Python Development: Introduction to Cache Mechanism

[51CTO Quick Translation] In today's article, we will start with a simple example to learn how to use the cache mechanism. After that, we will further use the functools module of the Python standard library to create a cache that suits our needs. Without further ado, let's get started.

Caching is a way of storing quantitative data in preparation for subsequent requests, in order to speed up data retrieval. In today's article, we will start with a simple example to learn how to use the cache mechanism. After that, we will further use the functools module of the Python standard library to create a cache that suits our needs. As a starting point, we first create a class to build our cache dictionary, and then expand it as needed. The following is the specific code:

 #####################################################################   
 
 class MyCache: 
 
 """"""   
 
 #-----------------------------------------------------------------------------   
 
 def __init__( self ): 
 
 """Constructor"""   
 
 self .cache = {} 
 
 self .max_cache_size = 10

There is nothing special in the above class example. We just create a simple class and set two class variables or attributes, cache and max_cache_size. Cache is an empty dictionary, and max_cache_size obviously represents the maximum cache capacity. Let's further flesh out the code to make it functional:

 import datetime 
 
 import random 
 
 #####################################################################   
 
 class MyCache: 
 
 """"""   
 
 #-----------------------------------------------------------------------------   
 
 def __init__( self ): 
 
 """Constructor"""   
 
 self .cache = {} 
 
 self .max_cache_size = 10   
 
 #-----------------------------------------------------------------------------   
 
 def __contains__( self , key): 
 
 """ 
 
 Returns True or False depending on whether the key exists in the cache. 
 
 """   
 
 return key in   self .cache 
 
 #-----------------------------------------------------------------------------   
 
 def update( self , key, value): 
 
 """ 
 
 Updates the cache dictionary, optionally removing the oldest entries 
 
 """   
 
 if key not   in   self .cache and len( self .cache) >= self .max_cache_size: 
 
 self .remove_oldest() 
 
 self .cache[key] = { 'date_accessed' : datetime.datetime.now(), 
 
 'value' : value} 
 
 #-----------------------------------------------------------------------------   
 
 def remove_oldest( self ): 
 
 """ 
 
 Delete the input data with the earliest access date 
 
 """   
 
 oldest_entry = None   
 
 for key in   self .cache: 
 
 if oldest_entry == None : 
 
                oldest_entry = key 
 
 elif   self .cache[key][ 'date_accessed' ] < self .cache[oldest_entry][ 
 
 'date_accessed' ]: 
 
                oldest_entry = key 
 
 self .cache.pop(oldest_entry) 
 
 #-----------------------------------------------------------------------------   
 
 @property   
 
 def size( self ): 
 
 """ 
 
 Returns the cache capacity 
 
 """   
 
 return len( self .cache)

Here we import the datetime and random modules, and we can see the class we created earlier. This time, we add a few methods to it. One of the methods does the magic, called _contains_. Although it is not necessary to use this method here, the basic idea is that it allows us to check the class instance to see if it contains the key we are looking for. In addition, the update method is responsible for updating the cache dictionary with the new key/value pair. Once the maximum capacity of the cache is reached or exceeded, it will also delete the oldest input data. In addition, the remove_oldest method is responsible for the specific removal of early data in the dictionary. Finally, we also introduced an attribute called size, which can return the specific capacity of the cache.

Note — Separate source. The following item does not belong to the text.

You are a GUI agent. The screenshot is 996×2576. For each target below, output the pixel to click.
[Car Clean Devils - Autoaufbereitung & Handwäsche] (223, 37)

After adding the following code, we can test that the cache works as expected:

 if __name__ == '__main__' : 
 
 #Test cache   
 
    keys = [ 'test' , 'red' , 'fox' , 'fence' , 'junk' , 
 
 'other' , 'alpha' , 'bravo' , 'cal' , 'devo' , 
 
 'ele' ] 
 
 s = 'abcdefghijklmnop'   
 
 cache = MyCache() 
 
 for i, key in enumerate(keys): 
 
 if key in cache: 
 
 continue   
 
 else : 
 
            value = '' .join([random.choice(s) for i in range( 20 )]) 
 
            cache.update(key, value) 
 
 print ( "#%s iterations, #%s cached entries" % (i+ 1 , cache.size)) 
 
 print

In this example, we set up a number of predefined keys and loops. If the key does not exist yet, we add it to the cache. However, the sample code above does not mention how to update the access date, so you can explore it as an exercise. After running this code, you will notice that when the cache is full, it will correctly delete the older entries.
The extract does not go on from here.